This fabulously fit 50-something did her previous workout routine for quite some time and it helped her get in pretty good shape…..but her body had gotten used to it and she needed something new to challenge her.  (Vicki in action)

Her sister-in-law had recently started working with me and recommended it to her and her husband.  After the free trial, she decided to give it a try and see how she liked it.  She went from good shape to even better shape.

She has maintained her cardio conditioning and increased her strength at the same time.  All the upper and mid back exercises have reduced some occasional neck problems, giving her increased posture and alignment.

After doing the same exercise routine over and over you need to give your body a new stimulus in order to see improvement.  Besides keeping your body guessing this also keeps your mind fresh, which is also important for avoiding plateaus.

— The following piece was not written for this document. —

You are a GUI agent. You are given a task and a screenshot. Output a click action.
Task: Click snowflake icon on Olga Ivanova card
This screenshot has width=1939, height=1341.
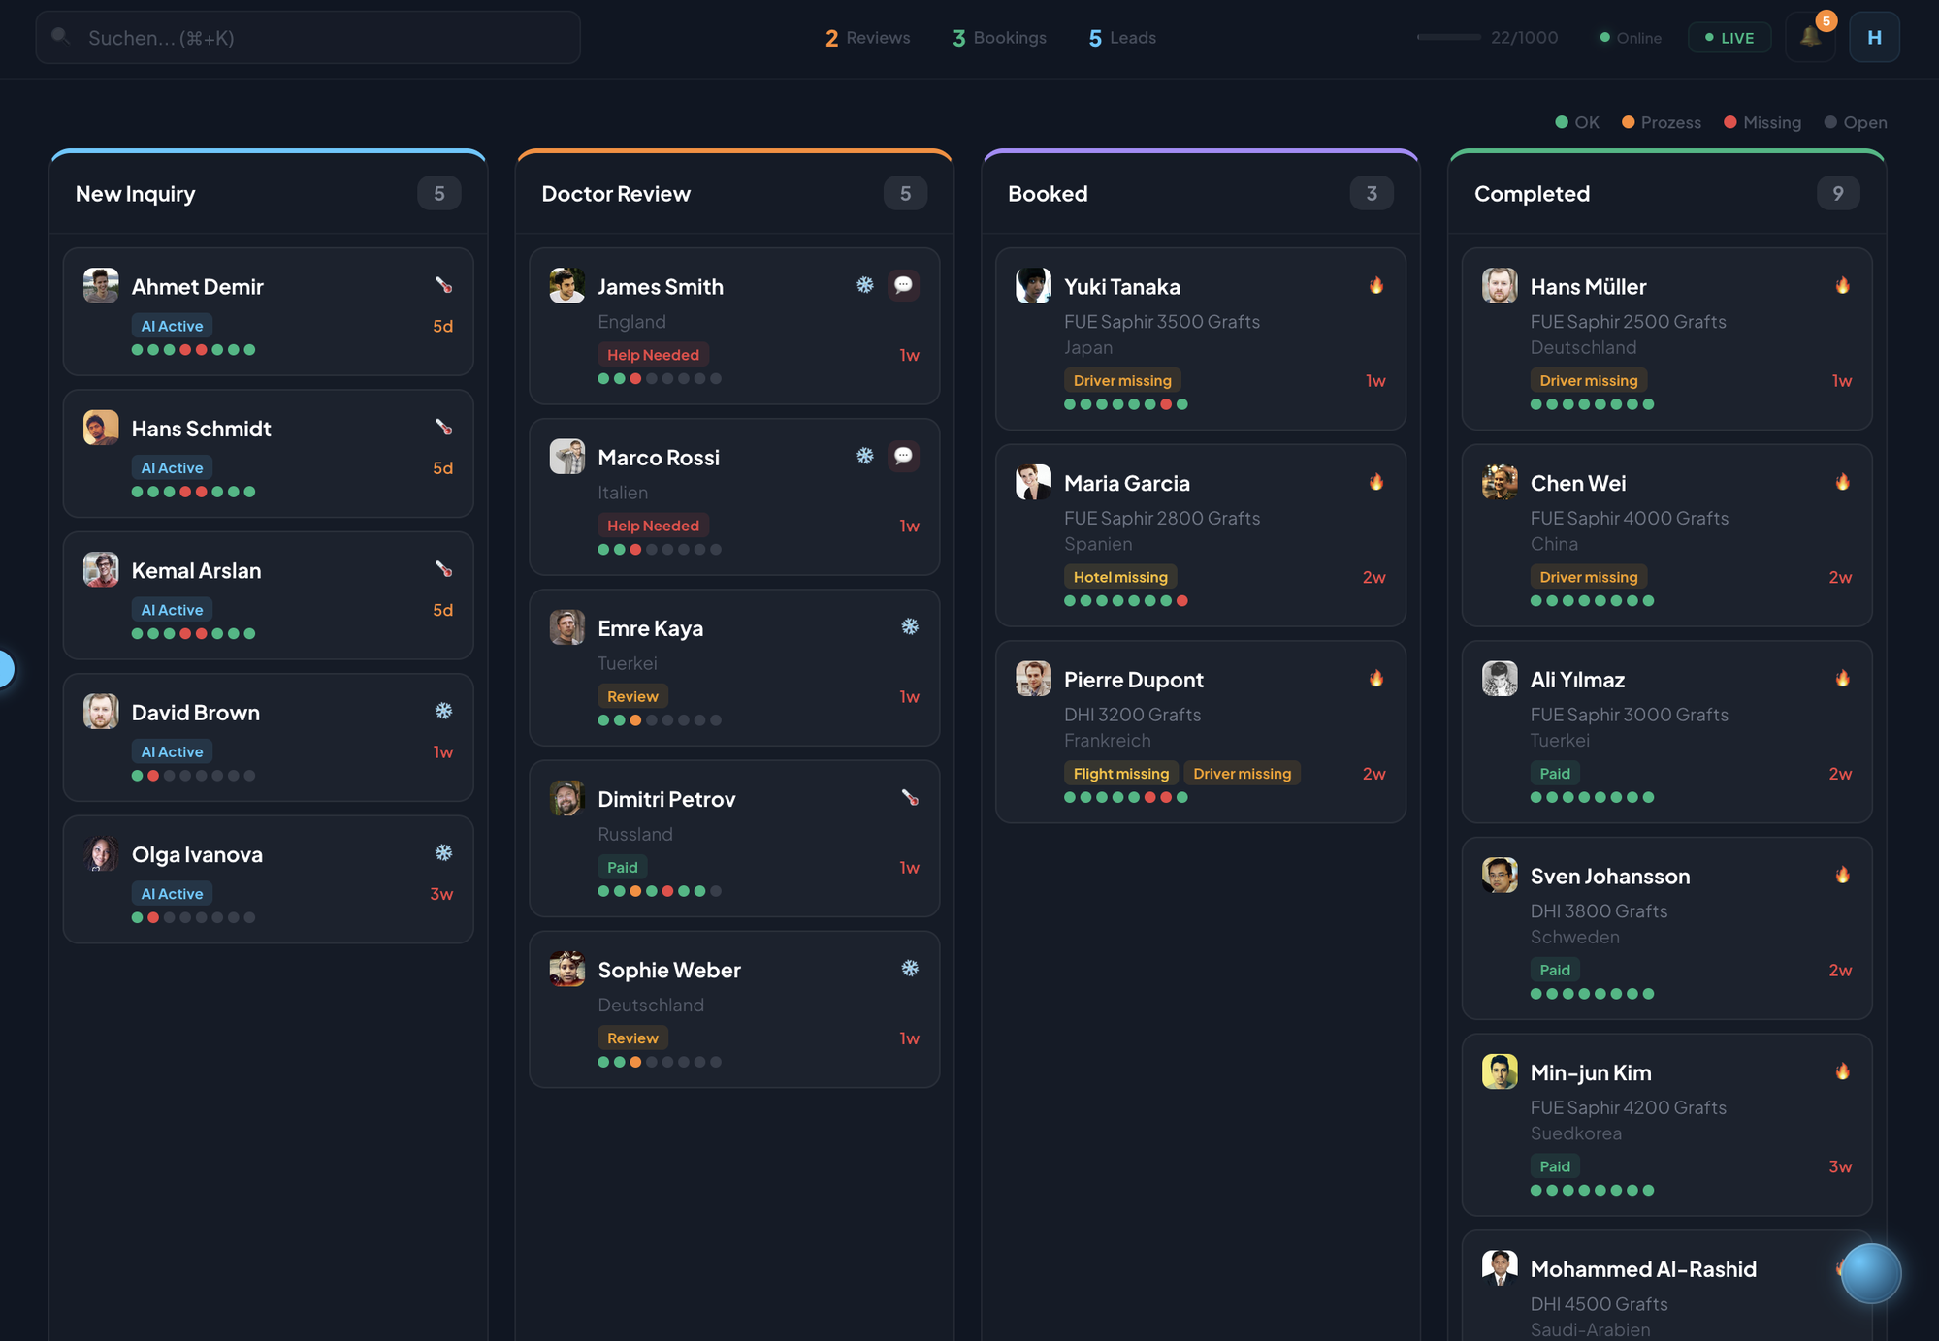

This is why you see so many gym members hit plateaus – you get used to your routine and need a new stimulus.  Recently, a young woman came in to try and make some additional progress.

After doing the elliptical machine 5 days a week, she is in good shape but wants to keep improving.  Your body gets very efficient at doing steady state (pace) aerobics and high intensity intervals will shock the body and increase your metabolism.

Resistance training will help build lean muscle tissue and keep your burning more calories after you have stopped exercising.  It also accentuates a woman’s natural curves while building or maintaining bone mass – a win/win situation!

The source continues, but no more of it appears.